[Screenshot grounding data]
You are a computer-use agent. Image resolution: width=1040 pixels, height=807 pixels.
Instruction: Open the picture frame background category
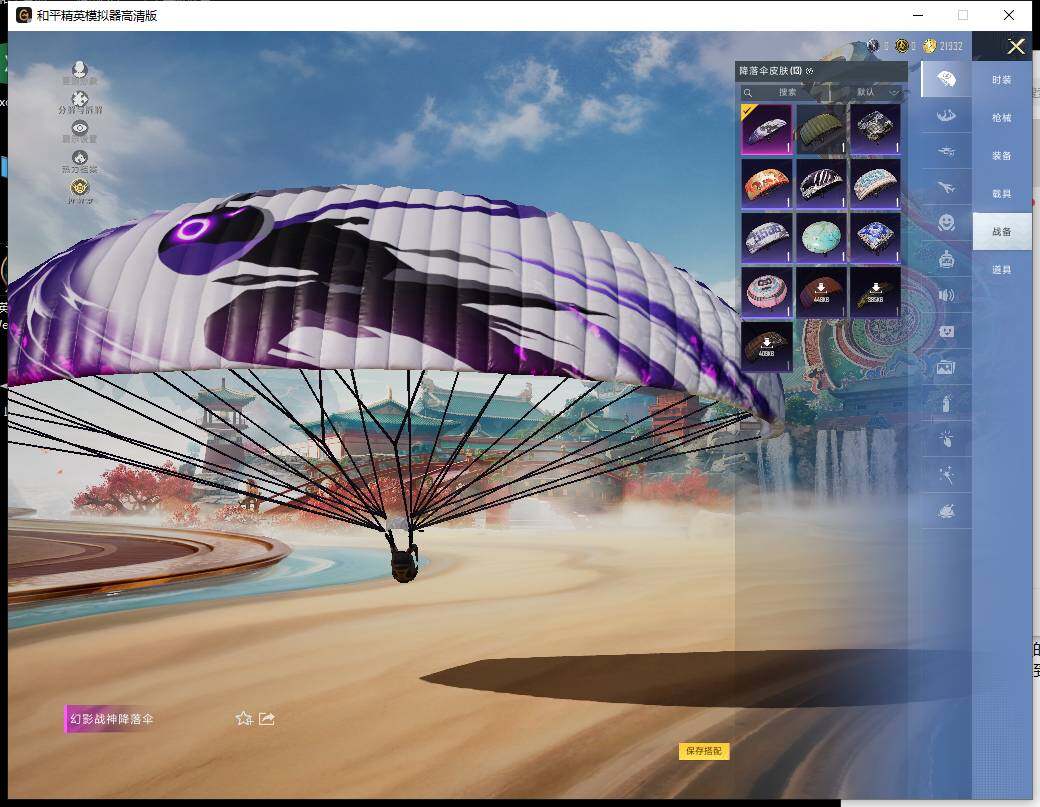945,367
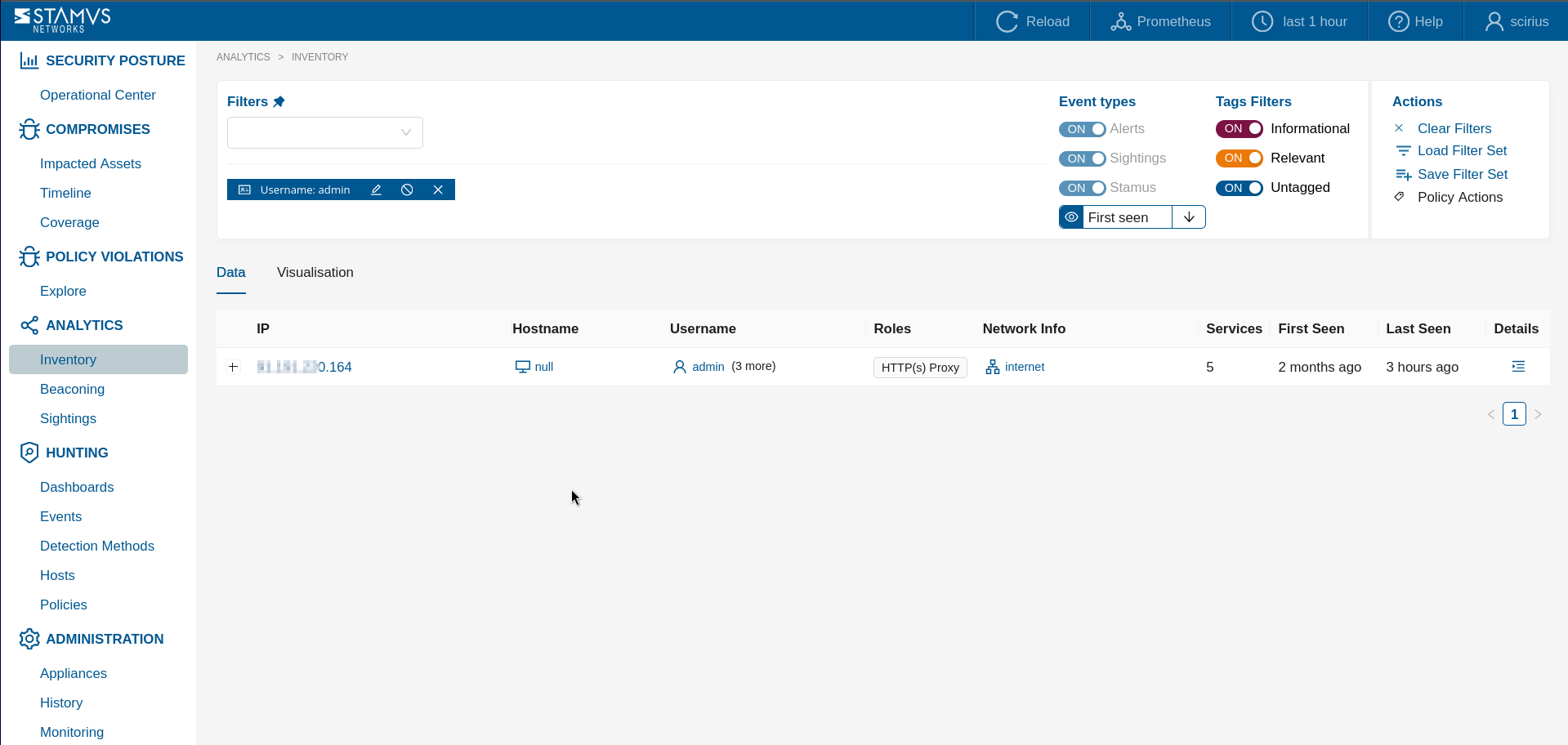Toggle the Relevant tag filter switch
Viewport: 1568px width, 745px height.
1239,158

#### Assignment
Would you provide an exact, picture-free copy of the data above?

#### Task response
You are a computer-use agent. Image resolution: width=1040 pixels, height=807 pixels.
Instruction: Open the picture frame background category
945,367
Toggle the Relevant tag filter switch
Viewport: 1568px width, 745px height.
1239,158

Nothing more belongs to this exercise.